Flip the coin or spin the wheel 10 times and if could be heads or reds 9 times. Flip or spin 500 times and it will come out to be a lot closer to 50-50.

The "house edge" for American Roulette exists because there is that double zero on the wheel. That gives the house an edge of 2.70%. The edge for European roulette is 5.26%. 

Knowing about probability greatly increases your accuracy in making predictions. And more data makes that accuracy possible.

 

Strong and Weak AI

programming
Image by Gerd Altmann from Pixabay

Ask several people to define artificial intelligence (AI) and you'll get several different definitions. If some of them are tech people and the others are just regular folks, the definitions will vary even more. Some might say that it means human-like robots. You might get the answer that it is the digital assistant on their countertop or inside their mobile device.
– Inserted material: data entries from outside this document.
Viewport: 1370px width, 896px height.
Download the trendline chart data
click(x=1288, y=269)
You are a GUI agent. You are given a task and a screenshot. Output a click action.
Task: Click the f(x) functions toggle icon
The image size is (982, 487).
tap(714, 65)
One way of differentiating AI that I don't often hear is by the two categories of weak AI and strong AI.

Weak AI (also known as “Narrow AI”) simulates intelligence. These technologies use algorithms and programmed responses and generally are made for a specific task. When you ask a device to turn on a light or what time it is or to find a channel on your TV, you're using weak AI. The device or software isn't doing any kind of "thinking" though the response might seem to be smart (as in many tasks on a smartphone). You are much more likely to encounter weak AI in your daily life.
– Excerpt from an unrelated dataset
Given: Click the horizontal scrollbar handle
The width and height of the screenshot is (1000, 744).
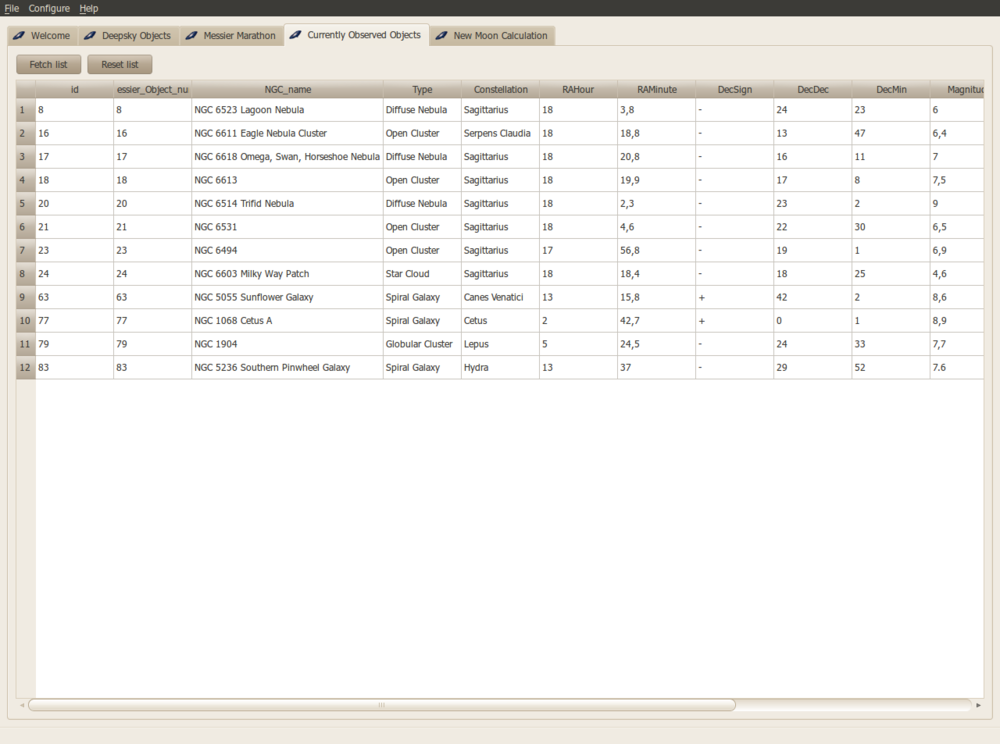Looking at the screenshot, I should point(381,705).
Strong AI is closer to mimicking the human brain. At this point, we could say that strong AI is “thinking” and "learning" but I would keep those terms in quotation marks. Those definitions of strong AI might also include some discussion of technology that learns and grows over time which brings us to machine learning (ML), which I would consider a subset of AI.

ML algorithms are becoming more sophisticated and it might excite or frighten you as a user that they are getting to the point where they are learning and executing based on the data around them. This is called "unsupervised ML." That means that the AI does not need to be explicitly programmed. In the sci-fi nightmare scenario, the AI no longer needs humans. Of course that is not even close to true today as the AI requires humans to set up the programming, supply the hardware and its power. I don't fear the AI takeover in the near future.
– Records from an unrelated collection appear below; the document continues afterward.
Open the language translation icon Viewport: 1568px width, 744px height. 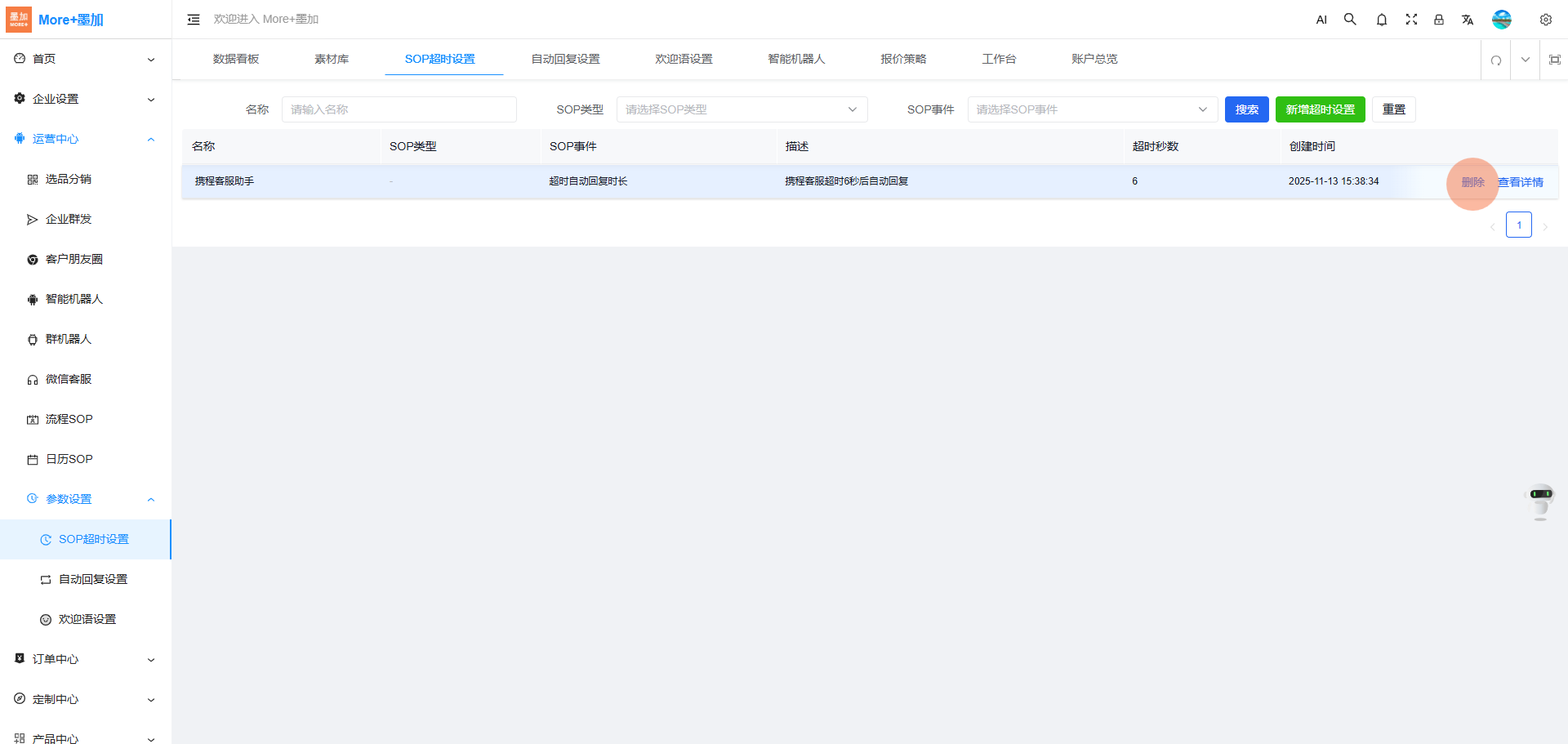[x=1468, y=20]
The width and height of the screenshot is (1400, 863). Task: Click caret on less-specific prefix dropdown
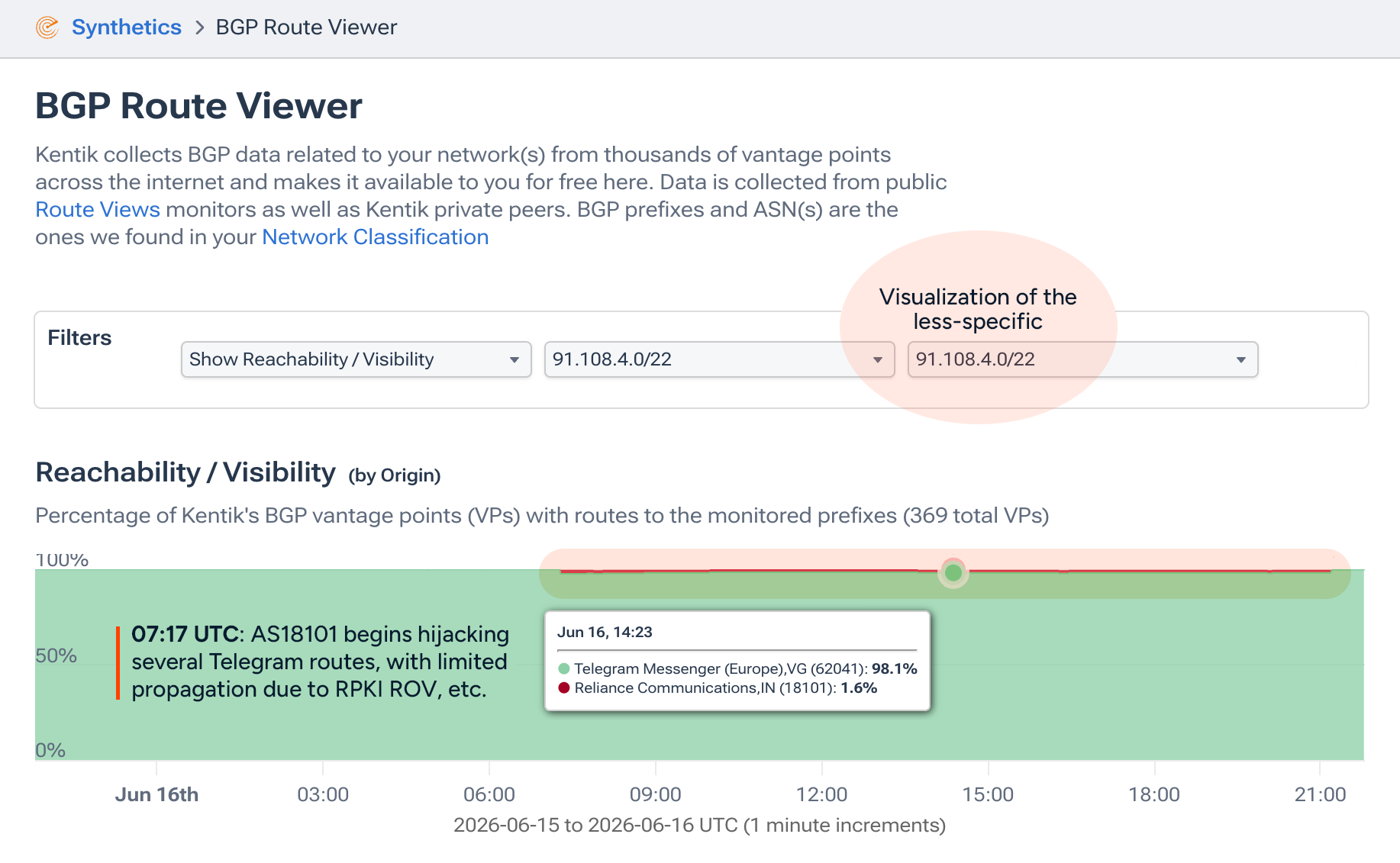pos(1241,360)
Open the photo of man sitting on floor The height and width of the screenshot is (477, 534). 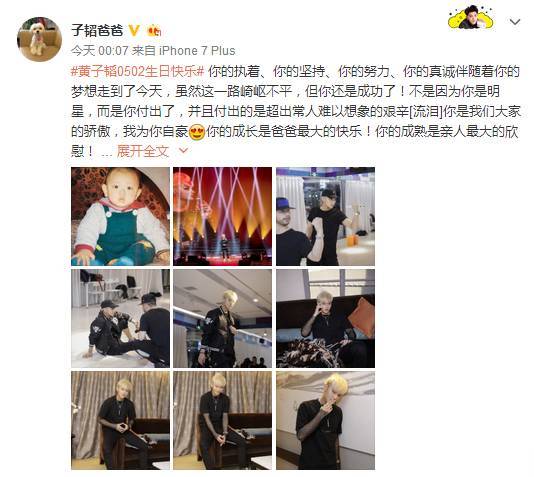(x=120, y=318)
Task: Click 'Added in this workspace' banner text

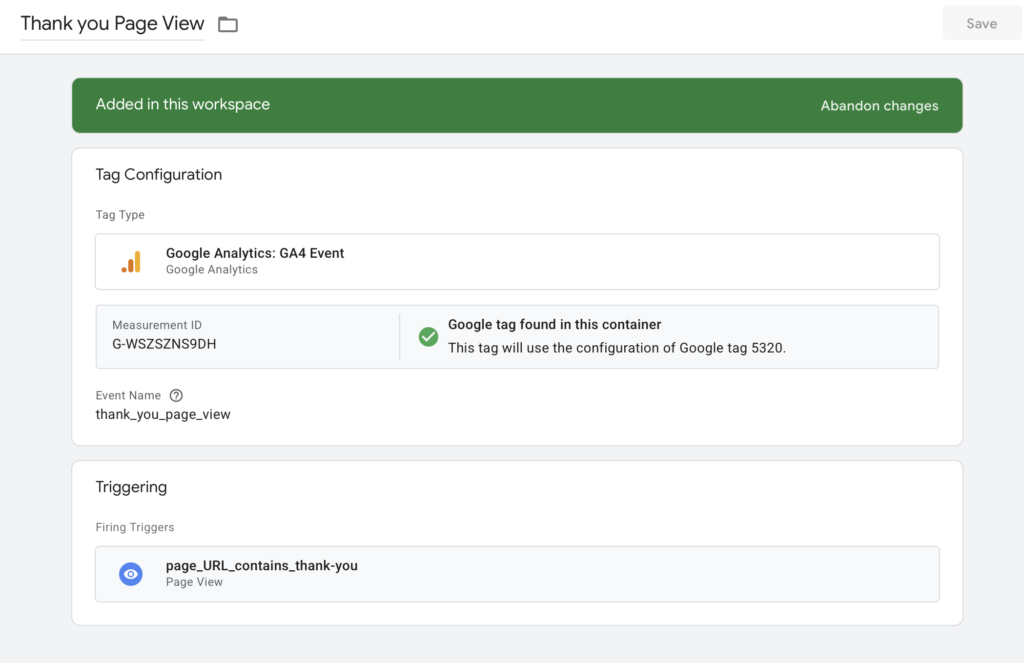Action: [182, 104]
But strong AI and ML can go through huge amounts of data that it is connected to and find useful patterns. Some of those are patterns and connections that itis unlikely that a human would find. Recently, you may have heard of the attempts to use AI to find a coronavirus vaccine. AI can do very tedious, data-heavy and time-intensive tasks in a much faster timeframe.

If you consider what your new smarter car is doing when it analyzes the road ahead, the lane lines, objects, your speed, the distance to the car ahead and hundreds or thousands of other factors, you see AI at work. Some of that is simpler weak AI, but more and more it is becoming stronger. Consider all the work being done on autonomous vehicles over the past two decades, much of which has found its way into vehicles that still have drivers.

Of course, cybersecurity and privacy become key issues when data is shared. You may feel more comfortable in allowing your thermostat to learn your habits or your car to learn about how you drive and where you drive than you are about letting the government know that same data. Discover the level of data we share online dong financial operations or even just our visiting sites, making purchases and our search history, and you'll find the level of paranoia rising. I may not know who you are reading this article, but I suspect someone else knows and is more interested in knowing than me.